After acute administration of amphetamine (AMPH), a characteristic behavioral response occurs in the rat, involving increased locomotion and stereotyped licking, grooming, and biting. AMPH administration also activates several neuroendocrine systems, including the pituitary-adrenal axis. Because recent evidence has supported a role for glucocorticoids in modulating the behavioral response to AMPH, the purpose of the present study was to examine the relationship between behavioral and hypothalamic-pituitary-adrenal (HPA) responses to AMPH and determine the physiological substrates responsible for the AMPH-induced release of adrenal steroids. AMPH administration produced the often-reported ''inverted-U'' shaped behavioral response. Specifically, locomotion was increased by low doses (0.5-1.0 mg/kg, SC) significantly more so than by the highest dose (5.0 mg/kg, SC), which instead elicited intense focused stereotyped movements. Plasma levels of adrenocorticotropic hormone (ACTH) and corticosterone were increased by AMPH in a monotonic dose-response function, with highest levels measured in rats exhibiting the most intense stereotyped behaviors. Plasma ACTH levels then declined 10-30 min after AMPH administration, while AMPH-induced locomotion and stereotyped behavior persisted well beyond this period. In a parallel study, AMPH failed to elevate plasma levels of vasopressin, an important ACTH secretagogue, and AMPH reduced levels of corticotropin-releasing factor (CRF) immunoreactivity in the median eminence, providing indirect evidence of CRF release from this region.

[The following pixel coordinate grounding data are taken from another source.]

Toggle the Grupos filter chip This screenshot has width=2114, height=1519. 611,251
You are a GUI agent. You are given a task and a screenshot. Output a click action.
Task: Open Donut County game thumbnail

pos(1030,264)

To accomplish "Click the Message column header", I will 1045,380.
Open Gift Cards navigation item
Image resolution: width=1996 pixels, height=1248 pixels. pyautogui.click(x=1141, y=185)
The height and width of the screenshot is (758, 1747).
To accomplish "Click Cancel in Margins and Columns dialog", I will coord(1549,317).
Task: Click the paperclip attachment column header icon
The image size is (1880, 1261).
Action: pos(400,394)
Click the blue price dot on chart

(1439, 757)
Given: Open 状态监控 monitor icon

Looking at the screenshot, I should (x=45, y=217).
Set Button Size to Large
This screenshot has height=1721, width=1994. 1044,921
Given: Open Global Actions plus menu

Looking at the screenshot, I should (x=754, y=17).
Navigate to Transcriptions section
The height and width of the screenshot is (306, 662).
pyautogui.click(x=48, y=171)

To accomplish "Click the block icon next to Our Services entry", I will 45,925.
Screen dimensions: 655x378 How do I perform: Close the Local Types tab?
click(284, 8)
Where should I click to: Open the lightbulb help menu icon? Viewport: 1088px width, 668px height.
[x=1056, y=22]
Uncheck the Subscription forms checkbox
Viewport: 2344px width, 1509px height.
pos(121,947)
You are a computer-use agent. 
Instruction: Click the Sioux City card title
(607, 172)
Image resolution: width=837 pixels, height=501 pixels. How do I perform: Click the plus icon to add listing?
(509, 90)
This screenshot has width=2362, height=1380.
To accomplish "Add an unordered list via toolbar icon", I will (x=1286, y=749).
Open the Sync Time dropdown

AMPH-stimulated ACTH and corticosterone release were prevented by immunoneutralization of CRF. These results show that the ''nonlinear'' behavioral response to AMPH is accompanied by activation of adrenocorticoids mediated by AMPH-stimulated CRF release from the median eminence and suggest that the stereotyped movements do not represent an active coping response to the stress-enhancing actions of amphetamine.